I got a nice little phishing email today. I don't get too many, and luckily the mail had been filtered by Outlook automatically - the offending item was in my Junk Mail folder.
The message was also forced into plain-text mode, so the fake URL for PayPal was clear, but I decided to paste it into IE7 anyway, just to see how the Phishing Filter handled it. Sadly the website was not automatically recognized as a phishing site (I submitted it, so hopefully it will be recognized soon)
To recognize that this is a phishing page, notice the server address (the stuff after http://) is a weird domain name ending in .co.kr. The :81 is a port number - almost all normal websites won't have this in their URLs. Ignore anything after the '/' following the port - that looks like PayPal, but in fact it can be whatever the bad guy wants.

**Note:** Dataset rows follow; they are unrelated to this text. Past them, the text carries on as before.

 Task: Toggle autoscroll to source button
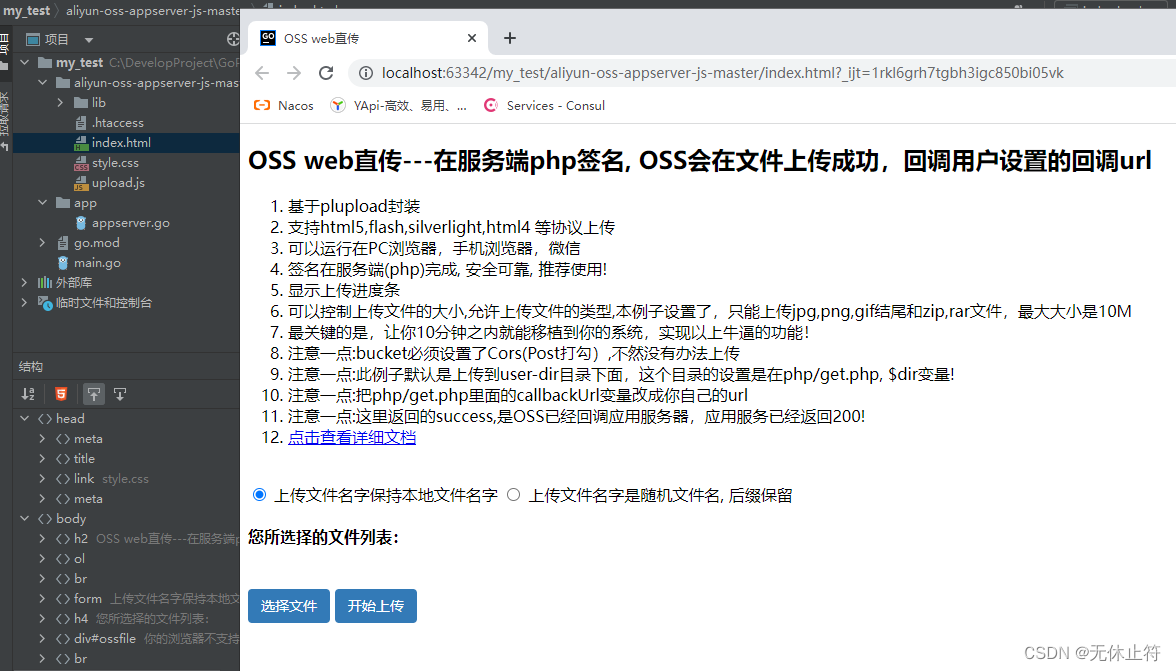tap(93, 393)
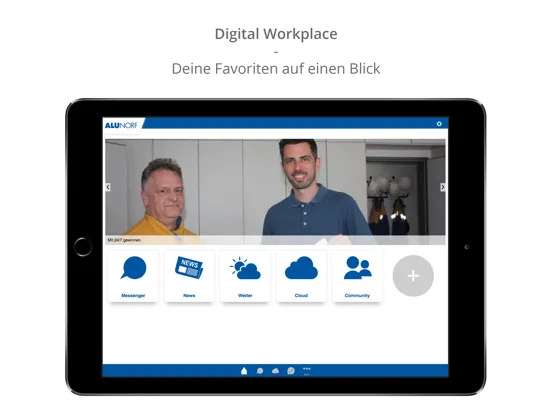The width and height of the screenshot is (552, 414).
Task: Tap the tablet's round home button
Action: (x=83, y=247)
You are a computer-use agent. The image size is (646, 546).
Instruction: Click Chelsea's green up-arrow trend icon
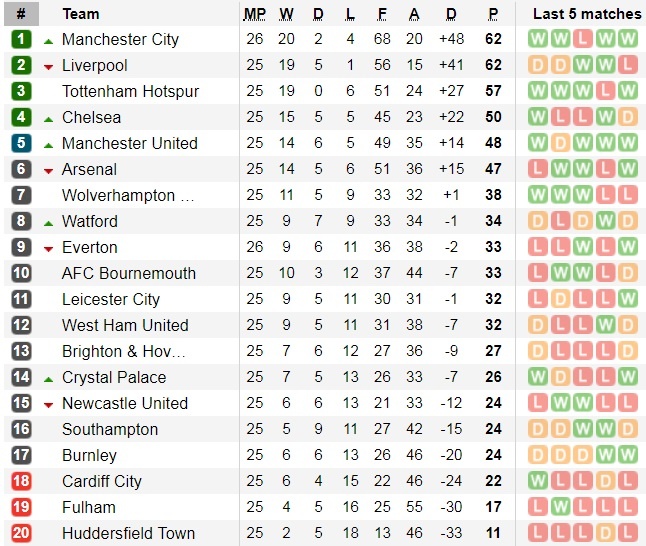click(x=48, y=118)
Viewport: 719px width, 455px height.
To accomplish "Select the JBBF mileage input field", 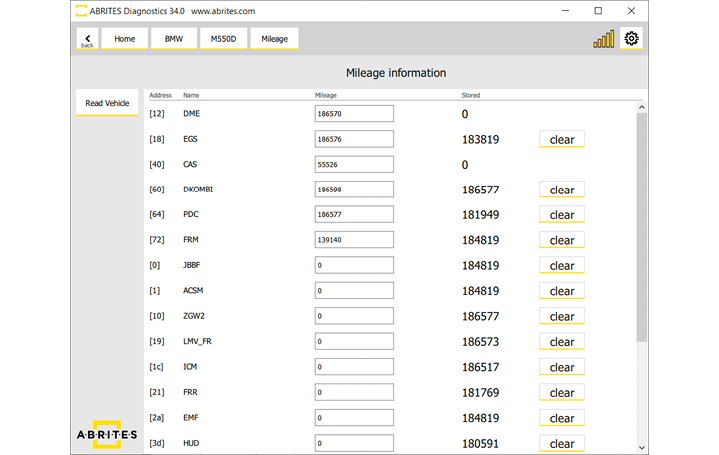I will (x=354, y=266).

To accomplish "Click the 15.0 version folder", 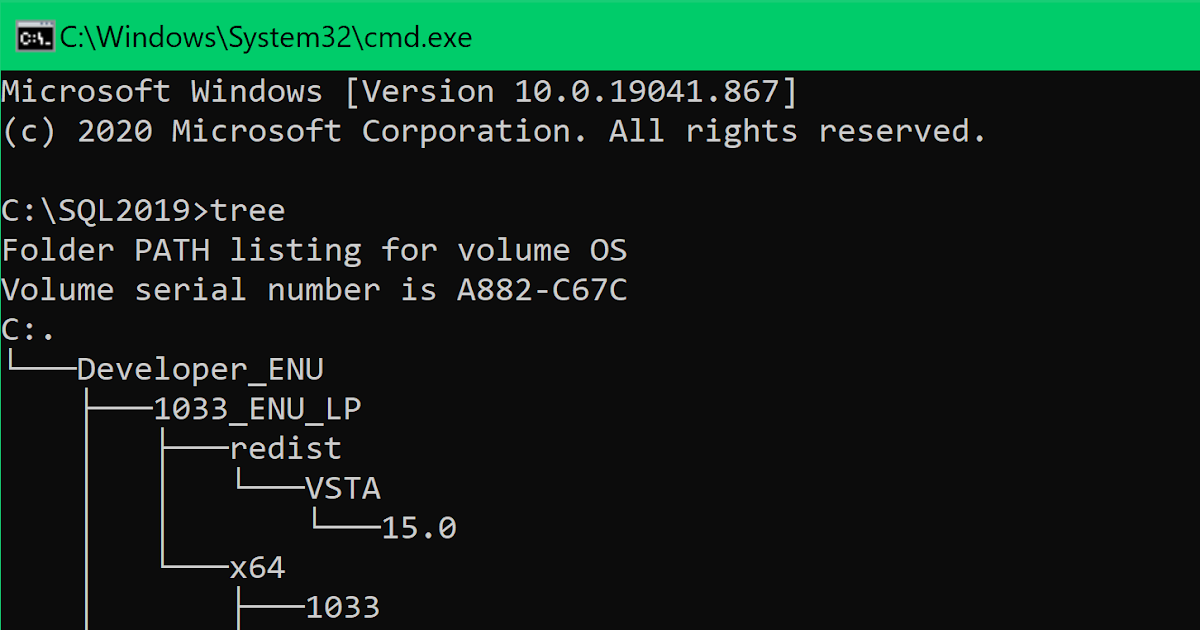I will click(x=418, y=527).
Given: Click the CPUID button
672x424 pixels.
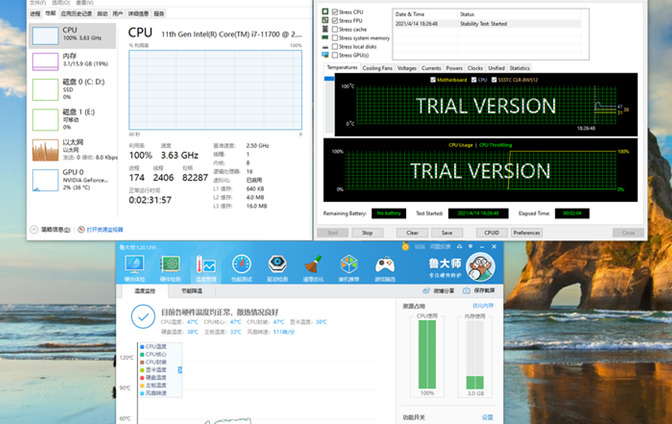Looking at the screenshot, I should pos(491,232).
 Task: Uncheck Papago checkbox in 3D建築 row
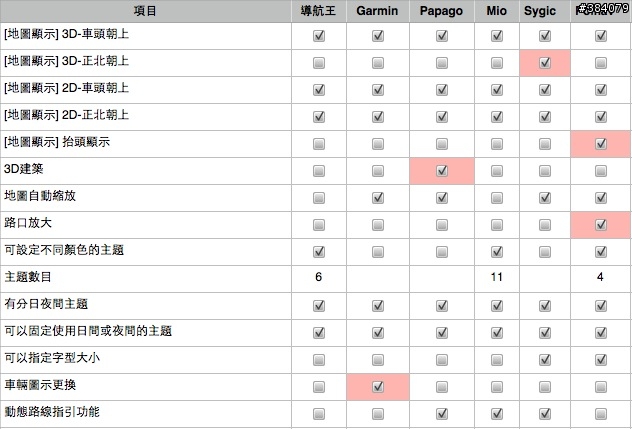click(441, 170)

Incidentally, some phishing sites use server addresses that look more valid, such as www.paypal.somefunkyname.co.kr.
The phishing page is pretty brazen. First you have to "log in" with your email and password (anything you enter will be accepted). Then you are prompted to hand over all your private information: name, address, DOB, phone, credit card number + CVV2 and ATM pin. Why anyone would give their ATM PIN to a website purporting to be PayPal I don't know - perhaps the phishing folks just though they might get lucky?
They also ask for the last six digits of your SSN - I guess they don't ask for the whole thing since people are used to entering the last few digits only, and think this is safe. No-one apart from your employer and the IRS should ever need your SSN - even the last four digits! (And I think with the last six digits, the bad guys can figure out the remainder based on your ZIP code/State of residence).
I hope people now know to never enter this sort of personal information on a website - especially one linked to in an email.